How to Set the F-Stop on a Camera for Any Photo

Older cameras had the f-stops marked on the lens barrel.
Older cameras had the f-stops marked on the lens barrel.

 

The f-stop, or aperture, is one of the key camera settings every photographer must master because it controls two critical things: the amount of light going through the lens and how deep the field of focus (depth of field) goes in your image.

The larger the opening of the lens, the more light hits the sensor, but the shallower the depth of field.  The smaller the opening of the lens, the less light hitting the sensor but the deeper the depth of field.  It’s a pretty simple concept, but there are numbers involved, which leads to math, which make it seem more complicated than it really is.

Along with your shutter speed and ISO setting, your aperture is part of the “exposure triangle.”  Adjusting each of these settings can give you a variety of different effects.  You can learn more about the interplay between f-stops, shutter speed and ISO here.

*RECORDS:*
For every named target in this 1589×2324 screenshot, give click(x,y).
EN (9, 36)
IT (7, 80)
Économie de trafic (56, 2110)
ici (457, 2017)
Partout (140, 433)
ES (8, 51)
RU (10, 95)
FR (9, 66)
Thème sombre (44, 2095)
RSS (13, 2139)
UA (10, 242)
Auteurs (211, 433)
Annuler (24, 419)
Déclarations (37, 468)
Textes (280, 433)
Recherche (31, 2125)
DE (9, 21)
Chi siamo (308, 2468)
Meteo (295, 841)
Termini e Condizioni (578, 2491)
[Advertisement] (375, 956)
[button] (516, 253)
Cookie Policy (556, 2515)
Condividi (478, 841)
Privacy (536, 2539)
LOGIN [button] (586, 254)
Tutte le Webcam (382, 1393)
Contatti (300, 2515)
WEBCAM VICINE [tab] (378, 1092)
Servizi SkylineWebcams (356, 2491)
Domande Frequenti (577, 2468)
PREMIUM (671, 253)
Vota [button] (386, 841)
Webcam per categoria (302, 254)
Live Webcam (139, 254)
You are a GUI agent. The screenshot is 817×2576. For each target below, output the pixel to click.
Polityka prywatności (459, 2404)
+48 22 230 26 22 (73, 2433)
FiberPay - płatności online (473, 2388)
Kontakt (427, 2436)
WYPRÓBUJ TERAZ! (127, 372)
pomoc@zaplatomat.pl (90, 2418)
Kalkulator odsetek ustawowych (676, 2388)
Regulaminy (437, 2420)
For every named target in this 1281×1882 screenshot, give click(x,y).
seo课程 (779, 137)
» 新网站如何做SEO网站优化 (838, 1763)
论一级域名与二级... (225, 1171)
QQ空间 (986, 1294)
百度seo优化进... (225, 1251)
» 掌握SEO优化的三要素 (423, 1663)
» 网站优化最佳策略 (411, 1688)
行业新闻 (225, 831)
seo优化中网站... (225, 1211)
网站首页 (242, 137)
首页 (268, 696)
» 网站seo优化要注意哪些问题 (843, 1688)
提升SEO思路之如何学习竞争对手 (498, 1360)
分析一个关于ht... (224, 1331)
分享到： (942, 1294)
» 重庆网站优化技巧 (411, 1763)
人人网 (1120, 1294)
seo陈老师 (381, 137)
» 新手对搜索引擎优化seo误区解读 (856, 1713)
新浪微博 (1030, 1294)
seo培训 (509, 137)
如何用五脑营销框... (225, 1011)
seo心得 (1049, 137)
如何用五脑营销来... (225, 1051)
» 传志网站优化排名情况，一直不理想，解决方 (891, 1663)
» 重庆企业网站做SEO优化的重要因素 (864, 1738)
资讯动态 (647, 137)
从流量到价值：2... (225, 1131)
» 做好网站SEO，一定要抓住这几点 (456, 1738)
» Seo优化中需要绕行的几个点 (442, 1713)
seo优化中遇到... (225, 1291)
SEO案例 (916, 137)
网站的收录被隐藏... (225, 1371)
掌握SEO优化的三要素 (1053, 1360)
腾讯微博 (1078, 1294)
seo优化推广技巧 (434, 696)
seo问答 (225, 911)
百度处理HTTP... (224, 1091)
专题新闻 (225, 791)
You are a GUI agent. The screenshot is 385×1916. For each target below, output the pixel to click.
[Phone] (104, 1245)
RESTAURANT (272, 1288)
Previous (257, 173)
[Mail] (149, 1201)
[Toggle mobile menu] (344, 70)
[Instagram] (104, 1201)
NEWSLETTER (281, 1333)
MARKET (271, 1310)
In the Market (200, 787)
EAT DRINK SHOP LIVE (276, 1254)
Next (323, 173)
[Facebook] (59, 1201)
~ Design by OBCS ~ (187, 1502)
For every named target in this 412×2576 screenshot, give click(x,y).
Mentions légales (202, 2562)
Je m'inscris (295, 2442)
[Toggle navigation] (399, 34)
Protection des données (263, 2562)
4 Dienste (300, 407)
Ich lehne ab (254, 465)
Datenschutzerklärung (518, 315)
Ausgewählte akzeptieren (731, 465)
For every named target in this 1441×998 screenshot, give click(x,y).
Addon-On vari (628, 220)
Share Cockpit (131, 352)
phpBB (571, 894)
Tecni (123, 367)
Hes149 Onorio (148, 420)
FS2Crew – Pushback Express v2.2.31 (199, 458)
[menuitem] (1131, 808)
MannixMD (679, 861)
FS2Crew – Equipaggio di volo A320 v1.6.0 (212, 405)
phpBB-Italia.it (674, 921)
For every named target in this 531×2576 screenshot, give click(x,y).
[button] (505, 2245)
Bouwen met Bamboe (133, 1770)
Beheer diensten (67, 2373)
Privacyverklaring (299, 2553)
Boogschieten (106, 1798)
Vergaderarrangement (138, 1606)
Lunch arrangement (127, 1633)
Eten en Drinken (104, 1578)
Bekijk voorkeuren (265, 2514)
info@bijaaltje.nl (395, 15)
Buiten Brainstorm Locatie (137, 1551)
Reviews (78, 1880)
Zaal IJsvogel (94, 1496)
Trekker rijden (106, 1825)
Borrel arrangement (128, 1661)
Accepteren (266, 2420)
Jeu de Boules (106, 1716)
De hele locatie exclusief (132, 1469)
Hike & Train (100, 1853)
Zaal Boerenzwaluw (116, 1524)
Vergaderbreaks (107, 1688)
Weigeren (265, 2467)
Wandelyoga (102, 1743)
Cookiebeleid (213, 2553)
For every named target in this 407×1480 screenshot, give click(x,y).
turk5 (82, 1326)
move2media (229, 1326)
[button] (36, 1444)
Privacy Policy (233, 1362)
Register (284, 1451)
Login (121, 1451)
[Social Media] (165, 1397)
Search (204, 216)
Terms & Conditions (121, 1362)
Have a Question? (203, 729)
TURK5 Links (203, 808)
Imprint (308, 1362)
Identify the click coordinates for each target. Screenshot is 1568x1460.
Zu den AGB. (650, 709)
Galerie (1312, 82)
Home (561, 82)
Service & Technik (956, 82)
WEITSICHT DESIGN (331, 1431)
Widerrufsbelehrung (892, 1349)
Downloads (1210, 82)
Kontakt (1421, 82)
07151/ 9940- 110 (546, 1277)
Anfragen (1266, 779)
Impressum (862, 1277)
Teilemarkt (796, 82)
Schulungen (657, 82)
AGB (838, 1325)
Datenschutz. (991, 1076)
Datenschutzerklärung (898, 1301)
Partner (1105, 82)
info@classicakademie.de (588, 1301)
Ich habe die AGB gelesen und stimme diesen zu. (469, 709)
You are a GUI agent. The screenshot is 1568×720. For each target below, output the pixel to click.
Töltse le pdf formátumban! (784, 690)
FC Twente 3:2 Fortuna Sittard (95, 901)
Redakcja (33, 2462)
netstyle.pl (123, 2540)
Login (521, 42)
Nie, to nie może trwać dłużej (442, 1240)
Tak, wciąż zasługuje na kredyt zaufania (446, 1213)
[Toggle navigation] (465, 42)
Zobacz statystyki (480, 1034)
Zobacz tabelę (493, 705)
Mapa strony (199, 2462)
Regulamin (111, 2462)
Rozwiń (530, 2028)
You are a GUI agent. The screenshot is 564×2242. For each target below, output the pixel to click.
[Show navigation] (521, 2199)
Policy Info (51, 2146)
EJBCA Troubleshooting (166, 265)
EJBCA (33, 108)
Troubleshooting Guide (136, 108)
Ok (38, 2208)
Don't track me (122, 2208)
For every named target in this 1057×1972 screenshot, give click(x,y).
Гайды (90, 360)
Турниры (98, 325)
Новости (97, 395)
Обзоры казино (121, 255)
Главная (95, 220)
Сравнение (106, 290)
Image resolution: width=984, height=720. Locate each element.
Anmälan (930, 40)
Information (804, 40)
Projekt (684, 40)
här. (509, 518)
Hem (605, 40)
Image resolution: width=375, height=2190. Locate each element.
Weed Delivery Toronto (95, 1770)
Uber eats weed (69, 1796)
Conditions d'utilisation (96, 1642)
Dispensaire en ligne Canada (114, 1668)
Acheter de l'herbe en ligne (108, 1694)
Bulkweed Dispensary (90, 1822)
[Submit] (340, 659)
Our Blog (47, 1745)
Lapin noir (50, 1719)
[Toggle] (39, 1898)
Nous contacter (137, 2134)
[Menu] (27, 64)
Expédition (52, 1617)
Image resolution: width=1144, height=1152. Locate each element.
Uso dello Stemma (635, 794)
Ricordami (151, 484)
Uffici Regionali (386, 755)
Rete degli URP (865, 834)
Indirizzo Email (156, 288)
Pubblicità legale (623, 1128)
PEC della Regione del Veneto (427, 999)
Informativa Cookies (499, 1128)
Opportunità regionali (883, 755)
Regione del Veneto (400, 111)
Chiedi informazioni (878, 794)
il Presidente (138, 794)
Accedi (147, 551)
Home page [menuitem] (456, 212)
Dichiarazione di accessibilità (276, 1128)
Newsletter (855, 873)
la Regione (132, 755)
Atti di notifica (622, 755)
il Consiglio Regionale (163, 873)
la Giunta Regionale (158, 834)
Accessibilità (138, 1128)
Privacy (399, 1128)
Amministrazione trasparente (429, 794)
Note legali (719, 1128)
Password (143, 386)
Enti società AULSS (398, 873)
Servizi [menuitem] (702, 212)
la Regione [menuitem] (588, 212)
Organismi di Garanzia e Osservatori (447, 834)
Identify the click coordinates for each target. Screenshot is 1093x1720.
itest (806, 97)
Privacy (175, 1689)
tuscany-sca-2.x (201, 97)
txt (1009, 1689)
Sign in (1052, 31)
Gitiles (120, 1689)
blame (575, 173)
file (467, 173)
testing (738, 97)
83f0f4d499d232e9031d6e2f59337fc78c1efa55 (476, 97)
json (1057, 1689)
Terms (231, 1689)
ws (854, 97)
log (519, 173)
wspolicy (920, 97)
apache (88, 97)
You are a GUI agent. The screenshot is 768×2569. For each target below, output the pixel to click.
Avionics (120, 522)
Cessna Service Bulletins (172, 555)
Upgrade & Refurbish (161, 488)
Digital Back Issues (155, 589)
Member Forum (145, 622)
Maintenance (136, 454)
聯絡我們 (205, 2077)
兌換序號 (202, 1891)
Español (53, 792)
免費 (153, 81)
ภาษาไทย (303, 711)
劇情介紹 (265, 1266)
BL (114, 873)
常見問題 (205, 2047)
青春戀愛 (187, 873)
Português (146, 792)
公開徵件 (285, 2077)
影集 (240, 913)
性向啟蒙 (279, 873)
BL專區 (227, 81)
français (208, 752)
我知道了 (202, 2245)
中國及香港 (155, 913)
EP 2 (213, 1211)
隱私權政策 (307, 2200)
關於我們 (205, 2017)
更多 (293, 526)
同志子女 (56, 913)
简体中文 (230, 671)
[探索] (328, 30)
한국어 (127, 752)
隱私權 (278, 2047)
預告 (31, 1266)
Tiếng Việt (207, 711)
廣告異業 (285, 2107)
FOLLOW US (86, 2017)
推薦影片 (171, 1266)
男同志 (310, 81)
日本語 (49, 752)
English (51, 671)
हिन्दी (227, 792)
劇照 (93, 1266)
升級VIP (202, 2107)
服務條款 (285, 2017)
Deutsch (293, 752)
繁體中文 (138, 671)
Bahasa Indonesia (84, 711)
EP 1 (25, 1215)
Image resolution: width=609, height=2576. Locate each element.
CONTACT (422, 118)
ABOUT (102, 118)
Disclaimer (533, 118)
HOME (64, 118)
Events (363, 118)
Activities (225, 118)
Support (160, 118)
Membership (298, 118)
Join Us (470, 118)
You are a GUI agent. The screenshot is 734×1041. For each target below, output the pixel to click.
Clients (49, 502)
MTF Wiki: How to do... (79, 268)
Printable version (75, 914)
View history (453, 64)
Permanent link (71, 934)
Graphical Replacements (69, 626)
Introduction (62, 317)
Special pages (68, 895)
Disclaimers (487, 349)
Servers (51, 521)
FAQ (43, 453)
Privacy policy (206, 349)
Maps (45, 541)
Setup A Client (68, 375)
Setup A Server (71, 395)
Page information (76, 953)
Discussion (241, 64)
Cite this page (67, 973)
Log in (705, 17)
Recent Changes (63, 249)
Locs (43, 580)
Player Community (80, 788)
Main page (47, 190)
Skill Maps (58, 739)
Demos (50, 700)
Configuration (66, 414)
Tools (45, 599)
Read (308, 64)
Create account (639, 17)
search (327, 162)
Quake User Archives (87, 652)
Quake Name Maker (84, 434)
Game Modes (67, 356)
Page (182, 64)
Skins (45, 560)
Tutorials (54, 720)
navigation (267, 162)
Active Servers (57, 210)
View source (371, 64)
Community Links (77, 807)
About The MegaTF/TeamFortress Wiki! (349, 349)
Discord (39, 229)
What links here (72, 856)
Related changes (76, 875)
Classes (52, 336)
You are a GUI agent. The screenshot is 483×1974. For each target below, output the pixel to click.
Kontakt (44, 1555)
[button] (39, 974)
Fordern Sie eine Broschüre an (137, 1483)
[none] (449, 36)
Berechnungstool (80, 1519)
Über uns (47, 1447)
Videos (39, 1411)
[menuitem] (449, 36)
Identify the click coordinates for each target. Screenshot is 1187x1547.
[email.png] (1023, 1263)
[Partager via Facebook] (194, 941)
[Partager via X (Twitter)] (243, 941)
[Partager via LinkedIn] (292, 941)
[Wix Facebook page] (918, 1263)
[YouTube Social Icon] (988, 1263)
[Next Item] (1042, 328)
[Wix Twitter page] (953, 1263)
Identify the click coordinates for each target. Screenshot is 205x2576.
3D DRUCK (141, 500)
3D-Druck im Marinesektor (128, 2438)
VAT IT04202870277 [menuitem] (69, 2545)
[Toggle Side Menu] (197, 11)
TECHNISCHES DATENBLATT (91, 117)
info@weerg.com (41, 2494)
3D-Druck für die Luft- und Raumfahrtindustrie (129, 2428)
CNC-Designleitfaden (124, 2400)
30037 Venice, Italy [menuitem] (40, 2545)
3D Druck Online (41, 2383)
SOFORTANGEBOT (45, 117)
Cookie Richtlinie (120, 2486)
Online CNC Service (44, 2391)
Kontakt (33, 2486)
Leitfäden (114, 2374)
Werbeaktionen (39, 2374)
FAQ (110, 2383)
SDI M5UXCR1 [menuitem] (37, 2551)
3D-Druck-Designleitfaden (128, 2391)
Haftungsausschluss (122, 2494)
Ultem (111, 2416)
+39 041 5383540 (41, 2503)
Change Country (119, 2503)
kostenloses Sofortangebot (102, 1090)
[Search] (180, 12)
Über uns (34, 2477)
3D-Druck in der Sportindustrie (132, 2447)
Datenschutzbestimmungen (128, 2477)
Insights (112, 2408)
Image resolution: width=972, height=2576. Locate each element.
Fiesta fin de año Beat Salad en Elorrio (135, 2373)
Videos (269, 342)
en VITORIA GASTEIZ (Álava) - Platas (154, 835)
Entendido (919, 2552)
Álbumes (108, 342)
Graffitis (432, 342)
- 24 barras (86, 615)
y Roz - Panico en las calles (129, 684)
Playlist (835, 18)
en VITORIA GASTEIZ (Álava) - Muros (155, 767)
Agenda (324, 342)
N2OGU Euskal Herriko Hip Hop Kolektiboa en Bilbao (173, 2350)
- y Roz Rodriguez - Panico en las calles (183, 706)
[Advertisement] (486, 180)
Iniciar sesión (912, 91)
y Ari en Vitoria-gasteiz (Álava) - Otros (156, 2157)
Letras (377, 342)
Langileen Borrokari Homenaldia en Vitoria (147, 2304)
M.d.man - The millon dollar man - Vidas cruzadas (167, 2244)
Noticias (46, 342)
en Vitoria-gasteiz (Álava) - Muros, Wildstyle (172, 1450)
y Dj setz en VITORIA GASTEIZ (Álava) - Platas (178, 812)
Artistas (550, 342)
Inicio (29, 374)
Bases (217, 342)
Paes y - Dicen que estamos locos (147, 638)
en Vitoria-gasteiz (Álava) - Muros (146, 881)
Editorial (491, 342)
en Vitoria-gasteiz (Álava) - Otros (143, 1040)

*PROBLEM DESCRIPTION:* Restate the stretch of the f-stop text from "Along with your" through "and ISO here.", changing "shutter speed" to "exposure time". Rely solely on the f-stop text.

*SOLVED PROBLEM:*
Along with your exposure time and ISO setting, your aperture is part of the “exposure triangle.”  Adjusting each of these settings can give you a variety of different effects.  You can learn more about the interplay between f-stops, exposure time and ISO here.